Admonished by the judge, the attorney general responded as follows: “I could say what I want to say and when I want to say it. I have always been like that,” causing the judge to leave the courtroom (see letter by Hon. Justice Franklin Holder to Hon. Chancellor (ag) Yonette Cummings-Edwards, dated March 24, 2017).
The justice went on to note that the attorney general made an incorrect statement about Mr Anil Nandalall, and that he found the attorney general’s tone and/or behavior to be “truculent” (that is, confrontational), “highly contemptuous,” and “insulting, disgraceful and calculated to scandalise and lower the authority of the Court in the face of the Court.”
One is tempted to argue that Mr Williams’ behavior is an attribute of Guyana’s corrupt body politic.
However, it ascends further not only a threat to the judiciary but a danger to democracy, in that the attorney general’s behavior embodies a steadied mindset of being untouchable. A law onto himself.
As the judge noted, this behavior was “calculated” to reduce the Court’s authority. One recalls the past (despite the new narrative of a new PNC) when the PNC flag was flown at the Court of Appeal building to show who had jurisdiction and who did not.

[Extracted records]
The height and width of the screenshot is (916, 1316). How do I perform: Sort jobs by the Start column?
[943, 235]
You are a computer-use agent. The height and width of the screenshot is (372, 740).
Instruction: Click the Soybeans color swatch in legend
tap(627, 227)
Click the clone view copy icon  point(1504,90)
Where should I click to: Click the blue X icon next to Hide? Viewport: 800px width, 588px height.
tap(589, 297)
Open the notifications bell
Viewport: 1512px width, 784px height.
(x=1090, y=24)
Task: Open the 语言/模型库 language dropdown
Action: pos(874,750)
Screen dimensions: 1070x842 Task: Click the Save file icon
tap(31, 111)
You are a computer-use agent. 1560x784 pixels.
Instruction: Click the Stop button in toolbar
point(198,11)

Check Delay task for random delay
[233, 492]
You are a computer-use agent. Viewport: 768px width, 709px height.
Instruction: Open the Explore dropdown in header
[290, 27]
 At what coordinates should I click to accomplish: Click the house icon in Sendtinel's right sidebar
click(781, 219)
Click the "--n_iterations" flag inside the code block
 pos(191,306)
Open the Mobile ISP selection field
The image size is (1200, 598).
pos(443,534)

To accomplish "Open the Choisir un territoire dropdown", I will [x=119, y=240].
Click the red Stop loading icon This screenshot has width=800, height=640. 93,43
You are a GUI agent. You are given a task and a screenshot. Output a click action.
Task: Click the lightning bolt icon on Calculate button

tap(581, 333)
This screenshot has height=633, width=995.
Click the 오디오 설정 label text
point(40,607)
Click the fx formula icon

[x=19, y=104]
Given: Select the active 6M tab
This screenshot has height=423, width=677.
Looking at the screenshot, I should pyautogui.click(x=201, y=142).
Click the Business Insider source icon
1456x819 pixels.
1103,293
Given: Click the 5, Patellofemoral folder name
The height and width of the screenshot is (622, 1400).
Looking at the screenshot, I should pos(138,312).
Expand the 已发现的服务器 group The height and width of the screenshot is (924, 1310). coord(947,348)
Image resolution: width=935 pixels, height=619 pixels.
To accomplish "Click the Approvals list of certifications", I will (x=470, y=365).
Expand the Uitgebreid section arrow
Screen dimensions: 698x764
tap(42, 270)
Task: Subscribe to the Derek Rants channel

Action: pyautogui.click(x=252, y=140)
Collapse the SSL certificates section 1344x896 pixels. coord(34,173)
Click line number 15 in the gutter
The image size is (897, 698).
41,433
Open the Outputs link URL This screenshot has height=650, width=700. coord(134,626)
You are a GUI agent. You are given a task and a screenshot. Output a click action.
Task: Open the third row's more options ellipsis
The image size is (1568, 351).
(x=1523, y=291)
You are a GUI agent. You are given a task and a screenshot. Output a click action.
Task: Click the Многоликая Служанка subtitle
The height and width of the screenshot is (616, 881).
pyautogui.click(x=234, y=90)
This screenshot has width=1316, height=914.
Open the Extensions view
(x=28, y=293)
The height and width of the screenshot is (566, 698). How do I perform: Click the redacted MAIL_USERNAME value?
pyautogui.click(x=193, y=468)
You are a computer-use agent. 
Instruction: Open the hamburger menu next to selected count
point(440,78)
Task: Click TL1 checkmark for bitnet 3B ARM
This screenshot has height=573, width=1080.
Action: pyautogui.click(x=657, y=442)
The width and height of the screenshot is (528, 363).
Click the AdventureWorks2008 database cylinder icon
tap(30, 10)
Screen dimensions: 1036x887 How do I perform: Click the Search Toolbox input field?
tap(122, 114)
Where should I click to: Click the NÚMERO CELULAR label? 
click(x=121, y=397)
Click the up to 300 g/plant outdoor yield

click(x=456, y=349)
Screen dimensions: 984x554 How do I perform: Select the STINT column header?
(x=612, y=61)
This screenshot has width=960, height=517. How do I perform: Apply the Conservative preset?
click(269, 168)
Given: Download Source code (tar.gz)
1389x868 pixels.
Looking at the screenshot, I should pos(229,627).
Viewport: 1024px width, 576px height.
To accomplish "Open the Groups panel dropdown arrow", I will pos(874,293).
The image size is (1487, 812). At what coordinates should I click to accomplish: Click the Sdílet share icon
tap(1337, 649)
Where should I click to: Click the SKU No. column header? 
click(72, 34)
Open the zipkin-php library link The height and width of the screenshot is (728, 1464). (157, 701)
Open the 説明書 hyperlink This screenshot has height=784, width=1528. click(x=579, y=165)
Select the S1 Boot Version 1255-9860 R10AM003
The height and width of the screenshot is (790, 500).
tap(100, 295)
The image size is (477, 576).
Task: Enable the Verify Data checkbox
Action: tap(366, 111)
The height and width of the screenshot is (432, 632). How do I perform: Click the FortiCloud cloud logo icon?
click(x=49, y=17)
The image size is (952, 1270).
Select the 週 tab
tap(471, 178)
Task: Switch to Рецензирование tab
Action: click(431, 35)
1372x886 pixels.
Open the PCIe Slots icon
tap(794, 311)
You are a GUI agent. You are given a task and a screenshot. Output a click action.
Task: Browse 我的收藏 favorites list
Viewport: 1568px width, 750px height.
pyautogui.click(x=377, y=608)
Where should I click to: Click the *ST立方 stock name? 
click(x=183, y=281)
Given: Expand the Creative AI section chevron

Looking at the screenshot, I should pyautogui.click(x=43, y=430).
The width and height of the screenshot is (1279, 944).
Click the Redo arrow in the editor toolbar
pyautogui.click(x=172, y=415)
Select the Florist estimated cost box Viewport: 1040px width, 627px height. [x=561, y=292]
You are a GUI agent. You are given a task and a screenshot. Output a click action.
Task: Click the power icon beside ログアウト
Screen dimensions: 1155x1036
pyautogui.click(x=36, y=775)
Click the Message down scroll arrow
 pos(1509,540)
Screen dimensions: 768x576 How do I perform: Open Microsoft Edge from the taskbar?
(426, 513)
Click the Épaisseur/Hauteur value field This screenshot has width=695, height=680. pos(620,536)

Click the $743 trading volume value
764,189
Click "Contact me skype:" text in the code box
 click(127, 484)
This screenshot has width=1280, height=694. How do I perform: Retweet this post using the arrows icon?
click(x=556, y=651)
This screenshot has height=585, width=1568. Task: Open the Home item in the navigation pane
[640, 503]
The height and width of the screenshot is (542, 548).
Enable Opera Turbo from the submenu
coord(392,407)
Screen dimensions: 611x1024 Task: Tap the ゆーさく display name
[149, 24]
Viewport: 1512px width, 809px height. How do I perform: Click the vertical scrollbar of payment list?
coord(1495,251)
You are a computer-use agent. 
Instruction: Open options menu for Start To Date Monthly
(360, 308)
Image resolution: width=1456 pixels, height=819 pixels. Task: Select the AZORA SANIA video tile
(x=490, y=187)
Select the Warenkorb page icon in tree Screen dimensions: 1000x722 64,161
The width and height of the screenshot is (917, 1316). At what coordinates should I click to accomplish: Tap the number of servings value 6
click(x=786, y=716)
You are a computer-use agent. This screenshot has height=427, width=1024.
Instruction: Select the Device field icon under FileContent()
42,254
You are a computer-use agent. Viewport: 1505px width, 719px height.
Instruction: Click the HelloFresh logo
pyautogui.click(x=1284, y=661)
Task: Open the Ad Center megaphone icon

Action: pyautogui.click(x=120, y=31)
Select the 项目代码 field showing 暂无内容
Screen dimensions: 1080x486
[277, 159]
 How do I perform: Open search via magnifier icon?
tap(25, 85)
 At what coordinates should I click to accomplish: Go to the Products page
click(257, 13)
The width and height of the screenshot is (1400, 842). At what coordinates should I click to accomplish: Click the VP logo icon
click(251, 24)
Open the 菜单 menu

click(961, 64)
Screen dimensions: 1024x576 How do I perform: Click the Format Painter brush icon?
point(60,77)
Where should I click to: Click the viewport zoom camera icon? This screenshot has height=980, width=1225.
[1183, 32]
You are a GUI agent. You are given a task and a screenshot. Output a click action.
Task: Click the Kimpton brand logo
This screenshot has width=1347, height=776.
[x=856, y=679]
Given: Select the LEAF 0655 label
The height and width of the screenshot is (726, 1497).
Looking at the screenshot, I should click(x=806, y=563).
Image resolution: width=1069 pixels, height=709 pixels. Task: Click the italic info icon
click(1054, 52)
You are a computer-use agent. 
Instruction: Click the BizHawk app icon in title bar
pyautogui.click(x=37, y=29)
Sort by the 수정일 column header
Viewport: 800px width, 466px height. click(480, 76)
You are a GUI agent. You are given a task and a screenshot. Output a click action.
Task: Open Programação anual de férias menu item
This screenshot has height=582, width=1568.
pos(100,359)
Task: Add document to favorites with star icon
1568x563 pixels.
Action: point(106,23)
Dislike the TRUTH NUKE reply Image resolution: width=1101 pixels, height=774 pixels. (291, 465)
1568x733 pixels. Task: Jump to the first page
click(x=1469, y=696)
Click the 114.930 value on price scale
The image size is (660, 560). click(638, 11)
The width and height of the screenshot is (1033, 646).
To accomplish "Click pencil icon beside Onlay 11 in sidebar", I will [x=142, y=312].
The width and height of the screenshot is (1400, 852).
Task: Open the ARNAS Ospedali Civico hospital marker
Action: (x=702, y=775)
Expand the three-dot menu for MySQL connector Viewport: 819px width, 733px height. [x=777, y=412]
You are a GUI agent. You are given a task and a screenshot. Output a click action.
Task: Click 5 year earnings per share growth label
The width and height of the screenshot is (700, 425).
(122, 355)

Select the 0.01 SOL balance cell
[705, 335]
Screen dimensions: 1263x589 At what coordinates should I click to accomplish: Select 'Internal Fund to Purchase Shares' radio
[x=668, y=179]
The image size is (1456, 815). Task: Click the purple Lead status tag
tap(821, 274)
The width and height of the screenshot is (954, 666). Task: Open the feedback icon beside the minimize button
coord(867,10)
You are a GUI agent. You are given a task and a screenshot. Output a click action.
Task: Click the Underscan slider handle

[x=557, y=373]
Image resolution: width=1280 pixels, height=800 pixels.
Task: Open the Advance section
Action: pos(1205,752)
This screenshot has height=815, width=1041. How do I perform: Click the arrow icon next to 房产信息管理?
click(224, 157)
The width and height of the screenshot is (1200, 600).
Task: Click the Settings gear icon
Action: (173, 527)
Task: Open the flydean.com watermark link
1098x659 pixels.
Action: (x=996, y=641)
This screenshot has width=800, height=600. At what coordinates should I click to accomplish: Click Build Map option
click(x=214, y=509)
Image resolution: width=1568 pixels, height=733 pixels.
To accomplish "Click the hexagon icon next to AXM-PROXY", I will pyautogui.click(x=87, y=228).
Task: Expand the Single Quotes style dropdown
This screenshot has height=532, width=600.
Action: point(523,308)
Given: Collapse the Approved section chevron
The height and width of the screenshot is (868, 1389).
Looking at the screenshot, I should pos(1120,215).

**Do this**
Answer these questions using the passage on the attorney general's courtroom conduct:
1. Who wrote the letter dated March 24, 2017?
2. About whom did the attorney general make an incorrect statement?
3. Which flag was flown at the Court of Appeal building?
The items have no connection to the text.

**Task result**
1. Hon. Justice Franklin Holder
2. Mr Anil Nandalall
3. The PNC flag